[Stored items]
========================================

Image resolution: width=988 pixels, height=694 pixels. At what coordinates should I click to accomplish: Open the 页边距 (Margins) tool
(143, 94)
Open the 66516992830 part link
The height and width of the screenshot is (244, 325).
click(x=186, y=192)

========================================

Work required: All of the data above should be set down again exactly.

Result:
Image resolution: width=988 pixels, height=694 pixels. At what coordinates should I click to accomplish: Open the 页边距 (Margins) tool
(143, 94)
Open the 66516992830 part link
The height and width of the screenshot is (244, 325).
click(x=186, y=192)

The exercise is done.